One way can be restrict access to email service based on IP address. But

don't know email services which support this.
 
balzer wrote:



> One way can be restrict access to email service based on IP address. But

> don't know email services which support this.




How would that work for dial-up users where their IP address changes every

time they negotiate a new connection with the DHCP server? IP addresses for

broadband users (DSL and cable) *do* expire. After, day, 3 days their

current IP address expires and they become "eligible" for a renegotiated IP

address from the DHCP server for whenever they unbind from the old IP

address, like when the user reboots their host (although some ISPs seem to

block further network traffic after some time for an expired IP address even

if the user doesn't unbind from the expired one). Very few user actually

have a static IP address assigned to them by their ISP.

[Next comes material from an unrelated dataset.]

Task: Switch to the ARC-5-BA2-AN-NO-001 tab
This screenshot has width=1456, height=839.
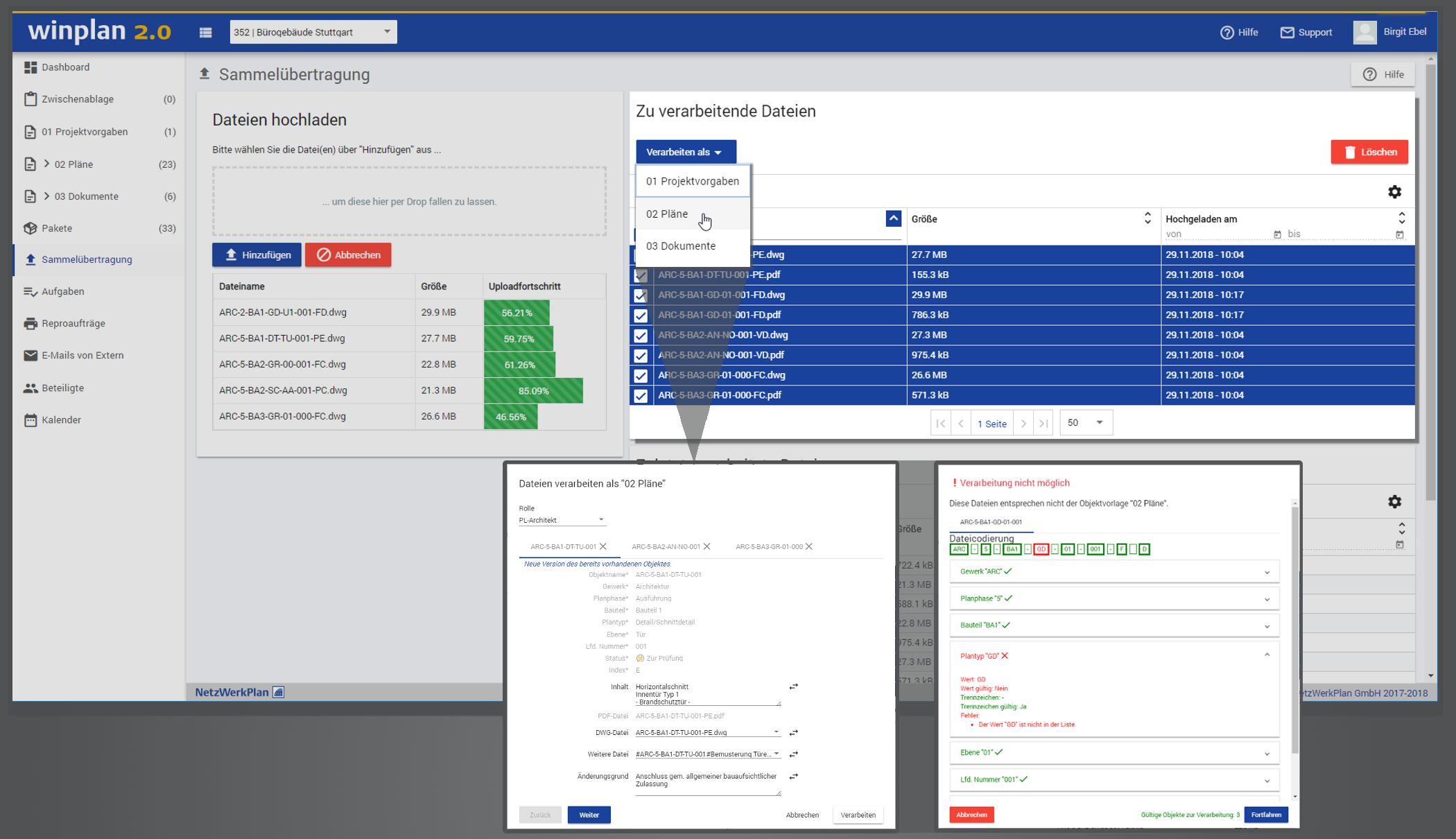Action: click(666, 546)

There would be no way to guarantee that someone connecting with an IP

address some number of hours later was the same person that previously

connected using the same IP address. Users also travel with their laptops

or use computers at Internet cafes, libraries, resorts, and so on and

obviously those same users accessing their accounts would be using different

IP addresses.



Restricting access based on the IP address would work only for a few users

that have a static IP address and register it with the e-mail provider so

only that IP address can access a particular account. I suppose that is

possible but I haven't come across any e-mail providers providing this

restriction.



Also, restricting someone to a particular IP address to use a specific

e-mail account does NOTHING regarding the securing of the e-mail traffic

between the mail server and the host at that IP address. It also does not

address the securing of the content of e-mails past the mail server (i.e.,

for the *rest* of the route between sender and recipient).